Locating Biopsy Marker Clips on Breast MRI: What a New Study Reveals

For some patients, identifying biopsy clips on breast magnetic resonance imaging (MRI) may be challenging due to variabilities in the size and shape of the biopsy clips, associated susceptibility artifacts and the types of sequences and acquisition parameters.

Based on the findings of a recently published study looking at four sequences to assess breast MRI for biopsy clips, researchers said the contrast-enhanced, in-phase Dixon sequence provided the highest sensitivity, contrast-to-noise ratio (CNR) and reader confidence in comparison to clinical sequencing techniques.

For the retrospective study, recently published in the American Journal of Roentgenology, researchers reviewed contrast-enhanced breast MRI exams from 164 women with a total of 281 breast biopsy clips. The study authors subsequently compared the contrast-enhanced, in-phase Dixon MRI sequence with three standard sequences including short tau inversion recovery (STIR); T1-weighted, non-fat-suppressed (T1W NFS) sequencing; and first phase sequencing from dynamic, contrast-enhanced T1W fat-suppressed (T1W FS) imaging.
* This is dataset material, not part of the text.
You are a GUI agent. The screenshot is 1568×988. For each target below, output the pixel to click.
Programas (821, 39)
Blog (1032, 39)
The contrast-enhanced, in-phase Dixon sequence had an 85.1 percent pooled sensitivity rate in comparison to 78.2 percent for T1W NFS, 61.7 percent for T1W FS and 26.6 percent for STIR sequencing, according to the study. The researchers added that the contrast-enhanced, in-phase Dixon sequence also maintained similar positive predictive value (96.4 percent) in comparison to STIR (92.2 percent), T1W NFS (96.1 percent) and T1W FS (92.8 percent).

“The (contrast-enhanced in-phase Dixon) sequence resulted in significantly improved reader sensitivity at both the clip and breast level, as well as significantly improved reader confidence and CNR,” wrote Jay A. Baker, M.D., a professor in the Department of Radiology and chief of the Division of Breast Imaging at the Duke University Medical Center in Durham, N.C., and colleagues.

“However, this improved detection was not associated with a significant loss in PPV at the clip level or in specificity at the breast level. Thus, the (contrast-enhanced in-phase Dixon) sequence may reduce the need for radiologists to correlate with other imaging modalities to identify areas of prior biopsy when interpreting breast MRI examinations.”

Baker and colleagues also noted a higher mean contrast-to-noise ratio (CNR) with the contrast-enhanced, in-phase Dixon sequence (4.05) in comparison to T1W NFS (1.21), STIR (0.57) and T1W FS (0.54). They attributed the significantly higher CNR to administration of IV contrast and the absence of fat suppression.

“Fat suppression … is undesirable when identifying biopsy clips because it causes the fat in the breast to become hypointense and therefore closer in signal intensity to the biopsy marker clip,” pointed out Baker and colleagues. “In addition, the administered contrast media reduces anatomic noise by increasing the signal intensity of fibroglandular tissue to approach that of relatively hyperintense fat, thereby reducing the variability of signal intensities present in the underlying breast tissue.”

The researchers added that titanium clips contributed to the lowest reader confidence with T1W NSF and the contrast-enhanced, in-phase Dixon sequencing. The highest reader confidence with T1W NSF and the contrast-enhanced, in-phase Dixon sequencing was associated with stainless steel and BioDur 108 clips, according to the study.

In regard to study limitations, the authors noted that simultaneous review of the four imaging sequences may have influenced clip detection on a given sequence. Pointing out that all the breast MRI examinations were completed with 3T MRI, Baker and colleagues acknowledged that sequence comparisons may have different results with 1.5T MRI. The study also did not assess the impact of clip visibility on post-biopsy changes, breast density or the time interval between biopsy and MRI, according to the study authors.